Lieutenant Arthur Eden Reed (22 August 1898 – 29 June 1937) was a South African World War I flying ace accredited with 19 aerial victories.

==Early years==
===Childhood and education===
Reed was born on 22 August 1898 in Pretoria, South Africa, the son of Charles James Bowler Reed, and his wife Maria Pauline Voigt. Brother to Charles Bolingbroke Reed, the eldest of five children, and his three sisters Ethel, Edna, and Phyllis. Reed attended Pretoria Boys High School, along with his brother Charles, where he matriculated in December 1914.
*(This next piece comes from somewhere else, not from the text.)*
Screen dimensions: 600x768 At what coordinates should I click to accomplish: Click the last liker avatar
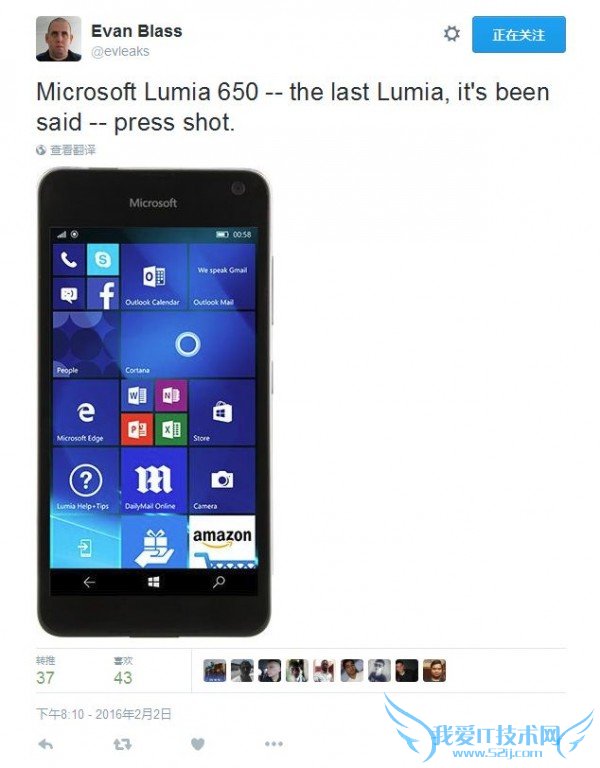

Lieut. A.E. Reed was awarded the D.F.C. and Bar while serving in the R.F.C. He swooped down to close quarters and managed to pick off each of the occupants including a German general and other high-ranking staff officers. The wrecked car with its occupants was found the next day during the British advance. Reed received a personal letter from General Plumer (Herbert Plumer), himself, granting him an immediate award from the D.F.C. Reed subsequently won a bar to the D.F.C.

==Military career==
He began his service with the army in German East Africa between June 1915 and August 1916. He transferred to the Royal Flying Corps in April 1917. He was posted to duty to fly RAF SE.5as with 29 Squadron in March 1918. His first victory came on 28 May 1918, when he drove a Pfalz D.III down out of control. He scored steadily, including a triple win on 18 August, with his last victory coming on 13 September 1918. He tended to shoot down enemy two-seaters, especially trench strafers; his final victory list included 11 two-seaters, including six ground attack aircraft.

===No. 29 Squadron RAF===
Lieutenant Reed joined the 29th Squadron of the Royal Flying Corps in April 1917. He was posted to 29 Squadron in March 1918. Among his compatriots in this squadron were South African Air Aces Thomas Sinclair Harrison, Christoffel Venter. Charles G. Ross (SAAF officer) and Edgar O. Amm. His friends here would call him "Pud". Of his 19 victories, 18 were aircraft and 1 kite balloon, all of which he destroyed between May and September 1918. Eleven aircraft were two-seaters and six of these were trench-staffing Halberstadt CL.II and Hannovers (Hannover CL.II or Hannover CL.III) of the Schutzstaffeln (Protection flights). Reed flew the SE 5/5a aircraft manufactured by Royal Aircraft Factory S.E.5 and claimed his last seven victories in E4000, which was lost on 20 September 1918, after being passed on to Capt. G. C. Ross when Capt. Reed had been sent back to the U.K. to rest. At least five more victories were with his SE 5a machine C1942. He returned to the squadron in 1919, when the squadron was based in Bickendorf, Germany.

===Aerial victories===
Between 29 May 1918 and 13 September 1918 Lieutenant Reed had nineteen aerial victories accredited to him.

===Honors and awards===
- 1 November 1918 – Lieutenant Reed is appointed a Distinguished Flying Cross
- 29 November 1918 – Lieutenant Reed is appointed a Bar to his Distinguished Flying Cross

==Death==
Reed died young of bronchopneumonia after a seven-day illness, at the Railwaymens' Nursing Home in Entabeni, Durban, South Africa.

==Citations==
- "World War I Aces of South Africa"
- "London Gazette, 1 November 1918 (30989/12971)"
- "London Gazette, 29 November 1918 (31046/14317)"

=== Bibliography ===
- Franks, Norman (2007). "SE 5/5a Aces of World War I"
- Robinson, Bruce (1959). "SE Air Aces of the 1914-1918 War"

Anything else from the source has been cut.